I was able to deal with King's assassination because I was studying and was involved in a community theater production. Although I favored Clean Gene McCarthy, I was destroyed by the news the Robert Kennedy was killed. It was news I woke up to. I was jobless, angry and despondent anyway. Neither of my parents understood why I was so devastated. They didn't share my political or moral views, so how important could it be?
I did get a job writing commercial and promotional copy at a local radio station. (If you were a Mary Tyler Moore Show fan, you remember Ted Baxter's bio: "It all started at a 5000 watt radio station in Fresno, California." In my case, it was in Ephrata, PA.) The place was run by Republican stalwarts, but some of the staff were a blast to work with. Then President Johnson sent his greetings from the White House. I was to be drafted.
When I graduated from college, I decided I didn't want to go on to graduate school. 16 years in a student desk was quite enough, thank you. In 1968, grad school was still good for a deferment, but I didn't want it. Although I was anti-war and pro-Civil Rights, I was not religious. The minister at the family church would not recommend me for conscientious objector status. The Coast Guard said they weren't interested because once you received your draft notice, you belonged to the Army. Joy.
The draft center in Lancaster seemed to be a cross between a locker room and what I imagined a new recruit reception center would be like. We had to strip, but we were allowed to keep our undies and socks on. Personally, I was OK with that. I was somewhat afraid that Nature might make me sprout a woody; that didn't happen.
On the long list of medical and psychological questions was "Do you have homosexual tendencies?" Well, yes. I wasn't having sex, but I knew what I "tended" toward. In fact, it wasn't even "tending." It was yet another way I was an outsider. I knew I shouldn't lie on the draft form, so I checked the Yes box. I was taken into a doctor's cubicle and was asked if I understood the question. Was I (pause for repulsed emphasis) a homosexual? I told him I was. He got out his medically-approved flashlight and told me to bend over and spread my ass cheeks. This is humiliating, I thought. I also figured he wouldn't take my word for my sexuality. I didn't like being Greek passive, so I'd have nothing to show for it. I was sent back to the waiting area.
A few days later I received my draft card, which I still carry in my wallet. 4F. Unfit for service. The parents knew I didn't have fallen arches or a bad back. It pretty much ended my relationship with my father.
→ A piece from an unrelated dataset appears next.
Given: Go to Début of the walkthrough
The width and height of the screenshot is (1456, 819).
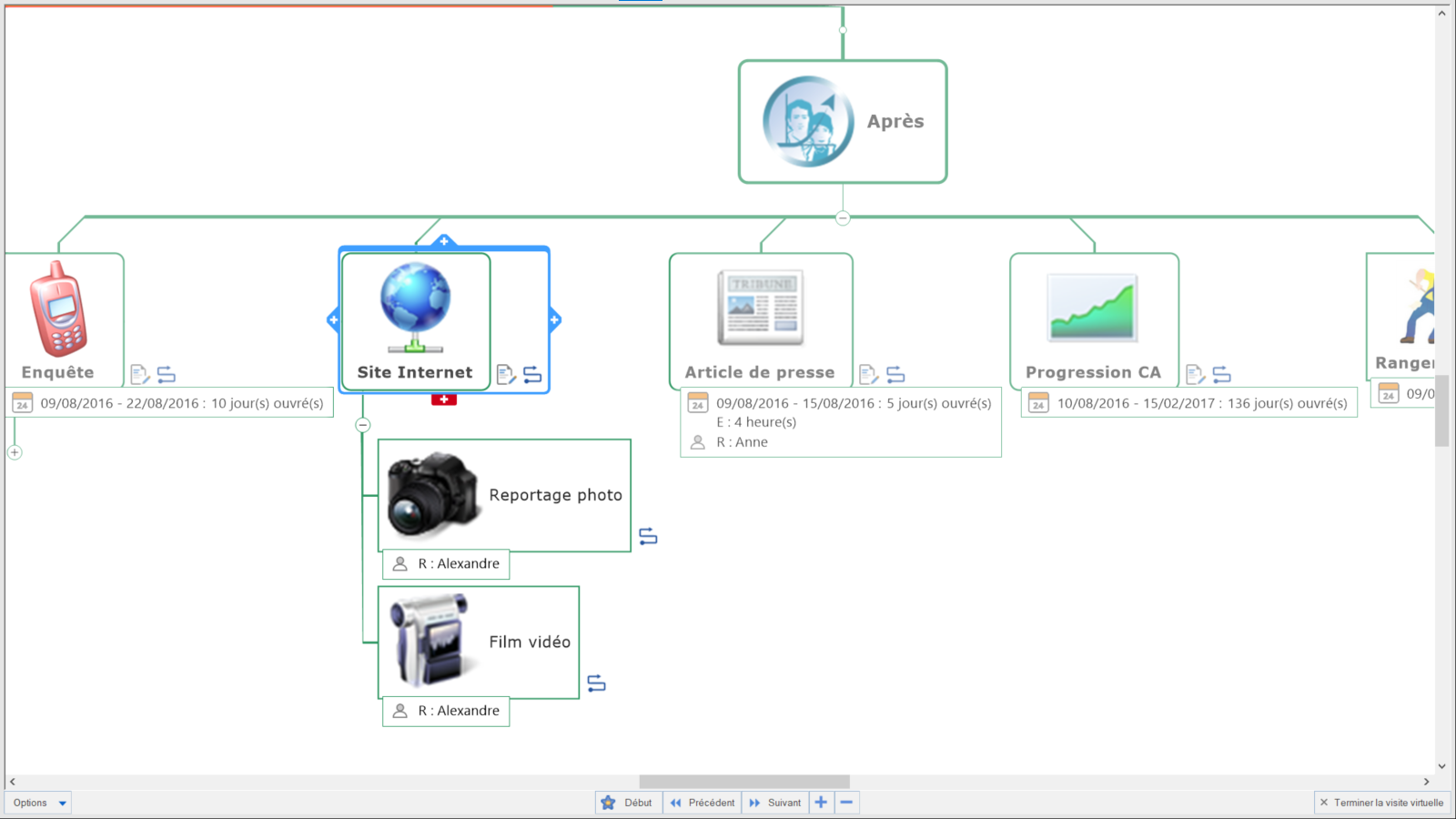Looking at the screenshot, I should point(628,803).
He was still in the reserves and was convinced the best years of his life were in combat. That I would not be drafted would signal to his friends and the rest of the world that I was utterly, totally worthless. My mother, on the other hand, was tacitly relieved.
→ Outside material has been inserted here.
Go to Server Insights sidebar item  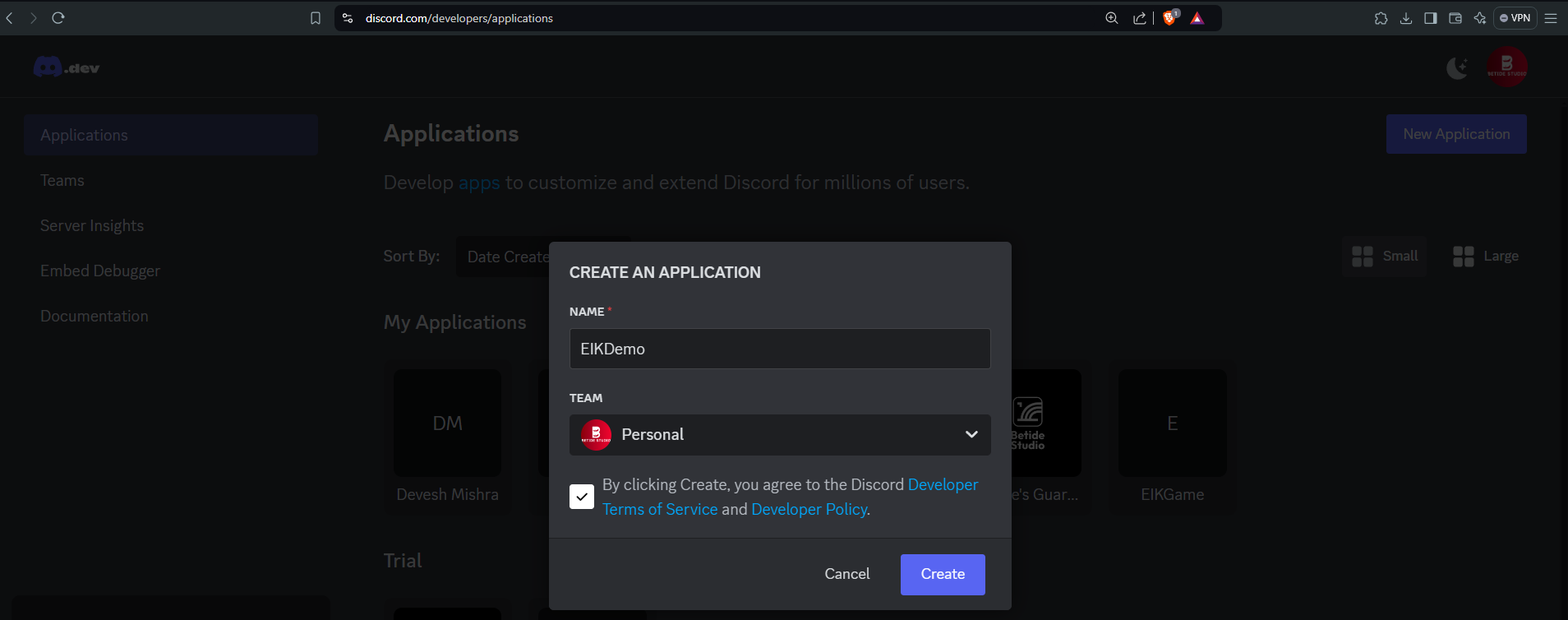point(92,226)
I was not asked at the radio station anything about the draft physical. I simply told the Program Director that I was deferred. We joked that it was because I was such a good copywriter, that the station would suffer if I were drafted...but I was never made to tell specifically why I was 4F.
I took it as proof that, as my mother tried to teach me, it's best not to tell a lie. Honesty is the best policy. That sort of thing. Later, I'd realize that it's best to tell the truth because it's so much work trying to keep track of what you told to whom. In this case, however, it made me understand that there may be an advantage to being one of society's outsiders. Granted, I was white and male with a college degree, but I was also a liberal, an agnostic (at the very least), pro-Civil Rights, anti-Vietnam War, anti-sending my fellows away to be canon fodder, a professional writer (prove to me writing copy isn't writing), a man interested in music and theater, and now a governmentally-approved homosexual.
1968 generally is not my favorite year. 1968, however, is the year I learned about honesty and I learned a great deal about myself.